Show every line of the data that contains the word "pixels".

++++ Material for this task ++++

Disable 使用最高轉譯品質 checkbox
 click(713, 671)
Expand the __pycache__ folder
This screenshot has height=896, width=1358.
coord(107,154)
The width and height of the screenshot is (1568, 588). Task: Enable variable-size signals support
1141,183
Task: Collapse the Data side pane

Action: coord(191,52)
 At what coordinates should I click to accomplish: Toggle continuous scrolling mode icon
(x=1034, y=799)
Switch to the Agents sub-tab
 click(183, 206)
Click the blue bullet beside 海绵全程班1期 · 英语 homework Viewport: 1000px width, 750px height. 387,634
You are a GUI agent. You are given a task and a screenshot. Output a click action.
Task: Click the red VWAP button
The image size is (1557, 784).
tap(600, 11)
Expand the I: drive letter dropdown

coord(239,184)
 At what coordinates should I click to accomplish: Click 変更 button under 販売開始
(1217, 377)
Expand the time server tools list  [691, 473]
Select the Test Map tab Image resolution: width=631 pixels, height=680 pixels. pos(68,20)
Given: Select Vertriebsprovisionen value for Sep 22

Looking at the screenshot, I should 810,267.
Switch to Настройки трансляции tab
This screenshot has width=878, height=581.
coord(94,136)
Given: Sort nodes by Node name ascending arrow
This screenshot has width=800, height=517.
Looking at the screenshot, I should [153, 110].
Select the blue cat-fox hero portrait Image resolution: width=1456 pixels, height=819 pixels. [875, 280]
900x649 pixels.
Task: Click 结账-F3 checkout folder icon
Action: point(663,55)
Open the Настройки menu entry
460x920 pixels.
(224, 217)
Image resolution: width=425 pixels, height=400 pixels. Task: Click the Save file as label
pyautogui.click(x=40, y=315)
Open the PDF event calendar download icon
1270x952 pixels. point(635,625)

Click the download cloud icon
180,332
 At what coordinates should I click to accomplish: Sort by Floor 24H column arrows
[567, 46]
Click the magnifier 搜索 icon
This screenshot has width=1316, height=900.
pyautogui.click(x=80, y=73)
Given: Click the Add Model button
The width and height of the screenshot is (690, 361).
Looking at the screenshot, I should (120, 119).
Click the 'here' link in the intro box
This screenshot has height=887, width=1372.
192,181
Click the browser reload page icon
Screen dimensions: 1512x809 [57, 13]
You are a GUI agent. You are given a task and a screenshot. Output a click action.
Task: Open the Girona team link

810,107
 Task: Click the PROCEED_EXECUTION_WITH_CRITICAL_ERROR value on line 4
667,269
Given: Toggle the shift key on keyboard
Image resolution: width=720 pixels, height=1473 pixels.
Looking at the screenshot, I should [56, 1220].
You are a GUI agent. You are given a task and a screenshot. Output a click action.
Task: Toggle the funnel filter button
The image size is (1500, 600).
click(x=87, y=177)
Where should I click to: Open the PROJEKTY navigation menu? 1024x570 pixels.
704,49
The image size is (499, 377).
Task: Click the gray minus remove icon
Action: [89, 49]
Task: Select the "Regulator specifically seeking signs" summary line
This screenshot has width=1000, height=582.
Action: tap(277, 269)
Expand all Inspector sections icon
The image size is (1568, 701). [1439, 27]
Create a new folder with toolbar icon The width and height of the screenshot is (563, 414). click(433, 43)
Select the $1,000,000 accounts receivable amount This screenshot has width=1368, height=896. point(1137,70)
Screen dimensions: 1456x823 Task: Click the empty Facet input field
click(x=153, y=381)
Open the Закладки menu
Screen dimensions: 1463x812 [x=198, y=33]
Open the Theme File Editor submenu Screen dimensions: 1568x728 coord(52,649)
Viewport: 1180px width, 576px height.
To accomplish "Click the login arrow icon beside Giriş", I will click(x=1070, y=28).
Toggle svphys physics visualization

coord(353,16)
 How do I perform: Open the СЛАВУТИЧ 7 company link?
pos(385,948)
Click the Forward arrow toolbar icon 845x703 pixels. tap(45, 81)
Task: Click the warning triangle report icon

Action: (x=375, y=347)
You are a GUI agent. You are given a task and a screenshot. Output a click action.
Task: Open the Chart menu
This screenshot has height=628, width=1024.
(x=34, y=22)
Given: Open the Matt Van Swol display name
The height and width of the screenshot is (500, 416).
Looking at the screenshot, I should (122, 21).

++++

### Response to this task
Select the Test Map tab Image resolution: width=631 pixels, height=680 pixels. pos(68,20)
Select the blue cat-fox hero portrait Image resolution: width=1456 pixels, height=819 pixels. [875, 280]
900x649 pixels.
460x920 pixels.
Image resolution: width=425 pixels, height=400 pixels. Task: Click the Save file as label
1270x952 pixels. point(635,625)
Image resolution: width=720 pixels, height=1473 pixels.
Where should I click to: Open the PROJEKTY navigation menu? 1024x570 pixels.
Click the Forward arrow toolbar icon 845x703 pixels. tap(45, 81)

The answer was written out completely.